One thing I know is that one of the bummers about depression is that even though it can be triggered by events, it can also onset for no discernable reason. Beyond that, I'm a software engineer and "have you tried turning your emotions off then back on again" isn't particularly helpful troubleshooting.

Seneca

We are glad to hear from you, and I hope you continue to improve 🙏. Just remember, we like you even in those times you don't.

BenimusPrime

I know this feeling a little more than I'd like to. I'm glad you're doing better, and I'm echoing what others have said about taking the time you need. We'll be here when you're ready.

Esteed

Mental health comes in waves. Some days you'll be feeling good, other days you're not so good, sometimes it's a day, sometimes it's a month. Or longer, you'll get there, there's no timeline for feeling yourself again. ❤️

dale garrett

I'm glad you're getting there. No worries, everyone here will be beside you!

Infamous Nightraid

I'm sorry to hear your not doing well dude. I hope things get better for you.

GreenForest ASMR

Congrats on finally being sober. Now you need to keep that up. Life is too short to waste under influence.

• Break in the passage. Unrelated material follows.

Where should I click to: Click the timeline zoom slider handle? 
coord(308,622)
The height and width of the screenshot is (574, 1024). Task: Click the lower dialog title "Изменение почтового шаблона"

Even if it’s painful, it’s a unique experience.

CPU_EASY

No rush just take your time,I'm sure all of us are wishing you the best

Jordan Curry

I totally know the feeling - you deserve to focus on yourself and take all the time you need to heal! Sometimes mental health issues just nail you, or they wait awhile after something has happened to spring up.

Almasexia

As much as we love your audios as a form of escapism, it’s nice knowing the person behind them is doing great. Inactivity or no, I’m confident we’re all supportive of you no matter what!

Professor O

Lovesick, no need to apologize. We're glad to hear you are doing better. It's very important to address anything going on with your mental health and well-being. Sometimes there is no real reason. Put your wellness first. I hope things continue to get better.